Header Ads

RAJAPOLAH, PECICILAN?


Benci saya pada tante dulu setengah hidup. Kini sih agak terlupakan rasa geregetan saya padanya karena kami sudah tinggal berjauhan. Catatlah, saya tak pernah merindukannya. Kenapa saya bisa tidak menaruh hati saya sebagai keponakannya? Sebabnya, ia tak pernah memberi apresiasi yang membuat saya bungah hati melainkan seperti terpuruk.

'Semua orang bisa kaya yang kamu lakukan,' masih saya ingat sorot mata tante mengandung bakteri mematikan terarah pada saya. 'tak ada yang spesial darimu!'

Seorang bocah yang tengah tumbuh, punya prestasi gemilang di sekolah, alih alih tantenya memberi hadiah sebatang pensil, ia mendapat serangan yang melimbungkannya. Asli, itu saya! Makanya, sampai sekarang saya beranjak tua, tak ada respek saya pada tante. Kadang saya berpikir itu caranya memecuti saya biar lebih bagus. Tapi bedebah rasanya menyakitkan!

■ BAHAN SUMBER ■
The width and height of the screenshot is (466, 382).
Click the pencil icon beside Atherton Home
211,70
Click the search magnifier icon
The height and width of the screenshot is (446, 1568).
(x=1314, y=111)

■ BUTIR TUGAS ■
Lanjutkan tulisan tentang tante itu, mulai setelah kalimat terakhirnya. Item-item tersebut sama sekali tidak berperan di sini.

■ JAWABAN LATIHAN ■
***

Pernah suatu kali, tante saya menyosor dengan kalimat yang dulu saya tak mengerti. Ia mengatakan saya tak ubahnya bocah autis yang tak bisa ibunya mengendalikan pecicilannya saya. Halooo, saya bocah diam. Anteng meski gempa memorakporandakan kampung, saya akan tak banyak bicara. Tante saya menjelaskan bukan pergerakan tubuh saya melainkan otak.

'Pikiranmu ke mana mana. Apa sih yang kamu mau?!' serunya.

Sejak itu, saya bertanya tanya autis itu apa. Baru semasa kuliah, kata itu bisa saya pahami jika bocah yang tak mampu fokus dan pecicilan alias hiperaktif. Apakah saya seperti itu?

'Raja polah kau!' hardik tante saya.

Sejauh jarak saya sama tante, pikiran keautisan itu hilang. Namun, sejak saya tinggal di Tasikmalaya, ada nama daerah yang membuat saya penasaran yaitu Raja Polah. Pikir saya, tempat ini terapi anak anak autis. Tapi saya sudah gede begini, apa bisa disembuhkan lewat obat obatan atau pijat di sana?

Selasa, 9 Juni 2015, tanpa mencari informasi yang lengkap, saya meluncur ke Raja Polah berbekal baju ganti buat jaga jaga. Uang yang saya bawa tak banyak. Kalau nanti kurang, saya bilang saja kalau dari ekonomi miskin pasti terapisnya kasih keringanan.

***

Jam sembilan pagi saya cus ke Raja Polah dalam harapan saya sembuh dari kepecicilan otak saya. Saya bisa fokus dan tak galau terus terusan menghadapi hidup. Saya segera menikah, intinya itu. Bismillah, nawaitu.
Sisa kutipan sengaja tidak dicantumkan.